A jury in Los Angeles ordered Johnson & Johnson to pay damages of more than $8.3 million to a Montana man, in what is the first of more than 10,000 lawsuits pending against the medical implant manufacturer regarding its recalled hip implant.
The jury of 12 declined to issue punitive damages, stating that the company’s DePuy orthopedics unit, which manufactured and marketed the all-metal device, did not act with fraud or malice. The implant, known as the Articular Surface Replacement (ASR), was recalled in 2010.
In its decision, the jury panel ordered Johnson & Johnson to pay the retired prison guard, Loren Kransky, $338,000 to cover his medical expenses. They also awarded him $8 million to cover his pain and emotional suffering.
Johnson & Johnson described the verdict as “mixed,” and said they plan to appeal the damage award. The company disputed the jury’s finding that the ASR was defectively designed.
Many thousands of individual cases have been consolidated in Federal District Court in Ohio. Depending on the resolution of that action, determining the settlement of the bulk of the cases and awards to patients will be made.
DePuy began selling an alternative hip replacement (ASR), of which the ball and cup components were both made of metal. This product was sold by DePuy in 2003 outside the United States for a procedure called resurfacing. Two years later, DePuy began selling another version of the ASR in the U.S. for use in standard hip replacements, using the same cup component as the resurfacing device.
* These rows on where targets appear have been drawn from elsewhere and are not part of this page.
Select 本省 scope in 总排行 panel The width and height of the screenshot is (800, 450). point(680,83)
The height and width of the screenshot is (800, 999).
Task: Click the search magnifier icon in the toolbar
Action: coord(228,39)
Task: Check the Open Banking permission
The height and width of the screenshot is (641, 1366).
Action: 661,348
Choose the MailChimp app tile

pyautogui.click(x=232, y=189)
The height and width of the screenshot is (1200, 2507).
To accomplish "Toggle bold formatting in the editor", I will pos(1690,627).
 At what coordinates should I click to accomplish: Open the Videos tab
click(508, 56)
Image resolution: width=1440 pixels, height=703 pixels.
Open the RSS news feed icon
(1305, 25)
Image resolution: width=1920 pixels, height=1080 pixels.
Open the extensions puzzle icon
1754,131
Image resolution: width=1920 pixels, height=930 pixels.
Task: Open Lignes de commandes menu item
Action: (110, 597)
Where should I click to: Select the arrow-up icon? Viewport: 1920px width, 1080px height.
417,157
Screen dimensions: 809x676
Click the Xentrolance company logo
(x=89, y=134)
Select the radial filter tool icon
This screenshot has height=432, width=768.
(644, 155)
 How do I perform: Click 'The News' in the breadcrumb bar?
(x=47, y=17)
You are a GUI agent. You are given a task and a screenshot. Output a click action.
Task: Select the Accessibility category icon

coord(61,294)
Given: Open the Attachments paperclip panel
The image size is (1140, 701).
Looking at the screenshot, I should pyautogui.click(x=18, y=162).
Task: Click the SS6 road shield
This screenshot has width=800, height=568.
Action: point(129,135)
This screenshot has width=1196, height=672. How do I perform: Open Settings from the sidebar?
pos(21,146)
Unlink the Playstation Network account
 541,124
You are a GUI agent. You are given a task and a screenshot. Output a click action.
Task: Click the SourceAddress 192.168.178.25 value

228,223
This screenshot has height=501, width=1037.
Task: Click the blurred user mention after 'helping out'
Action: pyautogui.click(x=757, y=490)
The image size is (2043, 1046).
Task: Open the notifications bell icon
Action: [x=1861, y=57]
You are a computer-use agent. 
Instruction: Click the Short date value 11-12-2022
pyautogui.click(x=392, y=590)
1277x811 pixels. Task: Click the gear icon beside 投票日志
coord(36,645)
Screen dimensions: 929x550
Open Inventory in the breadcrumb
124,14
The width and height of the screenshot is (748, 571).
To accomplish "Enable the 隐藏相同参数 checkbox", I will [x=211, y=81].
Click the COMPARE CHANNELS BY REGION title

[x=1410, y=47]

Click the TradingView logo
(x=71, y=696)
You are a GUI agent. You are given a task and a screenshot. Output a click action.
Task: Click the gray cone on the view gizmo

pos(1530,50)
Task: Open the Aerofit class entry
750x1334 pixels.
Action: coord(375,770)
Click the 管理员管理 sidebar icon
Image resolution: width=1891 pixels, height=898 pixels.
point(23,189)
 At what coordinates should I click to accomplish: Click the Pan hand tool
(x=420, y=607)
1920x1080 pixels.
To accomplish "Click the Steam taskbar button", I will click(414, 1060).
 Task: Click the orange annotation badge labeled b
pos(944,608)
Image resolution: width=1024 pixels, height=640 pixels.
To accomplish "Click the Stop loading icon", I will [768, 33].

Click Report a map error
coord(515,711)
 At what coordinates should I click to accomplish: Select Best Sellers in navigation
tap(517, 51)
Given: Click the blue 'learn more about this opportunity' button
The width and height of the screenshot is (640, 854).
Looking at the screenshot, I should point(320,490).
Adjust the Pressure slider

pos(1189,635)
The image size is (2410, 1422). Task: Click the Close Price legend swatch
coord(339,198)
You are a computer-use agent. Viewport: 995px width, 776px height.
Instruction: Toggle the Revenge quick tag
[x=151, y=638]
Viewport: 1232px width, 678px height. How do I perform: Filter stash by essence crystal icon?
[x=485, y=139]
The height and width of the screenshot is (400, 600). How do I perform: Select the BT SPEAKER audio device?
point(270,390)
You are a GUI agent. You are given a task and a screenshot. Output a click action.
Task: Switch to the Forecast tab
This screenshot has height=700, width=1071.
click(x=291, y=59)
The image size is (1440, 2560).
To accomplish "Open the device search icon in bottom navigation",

The problem was, the way in which the ASR was designed caused the cup and ball to rub against each other as the patient moved, shedding small metal particles throughout the body. The debris inflamed and destroyed tissue and bone, causing pain and in severe cases, permanent injury to the patient.
Surgeons today rarely use metal-on-metal hips, such as the ASR, because most models caused similar problems. However, data retrieved from orthopedic registries suggest that the ASR was considerably worse than its competitors’ products.
A document introduced at the Los Angeles trial from Johnson & Johnson estimated that approximately 40 percent of patients who received an ASR would require additional surgery within five years of the first operation to have the implant removed and replaced.
In a recent filing with the Securities and Exchange Commission (SEC), Johnson & Johnson estimates that there are 10,750 ASR lawsuits.
It was not planned that this lawsuit over ASR would be the first to be heard in Los Angeles, but it was moved up because Mr. Kransky was found to have terminal cancer. Before the start of the Los Angeles trial, which began in late January, it was not expected for him to live through it.
Internal Johnson & Johnson documents, which became public during the trial, revealed that company executives had been told by surgeons, who were also paid consultants to the device maker, that the design of the ASR was flawed. In addition, it was alleged that some surgeons also urged the device maker to slow the sales of the implant or stop making them completely, records show.
Evidence was also presented in the case that showed that Johnson & Johnson considered redesigning the ASR to reduce its problems, but abandoned the project because sales of the implants did not justify the costs of the redesign.
Before the verdict was reached, the jury that heard Mr. Kransky’s case deliberated for more than five days. Although Mr. Kransky’s team cited DePuy’s executive’s behavior as unethical in failing to warn doctors and patients of the device’s defects, asking jurors to punish Johnson & Johnson by awarding Kransky $36 million to $144 million, jurors failed to do so.
There are thousands of cases pending of severely damaged ASR patients waiting for their day in court. It is said that until Johnson & Johnson takes full responsibility for their negligence, they will continue to pay.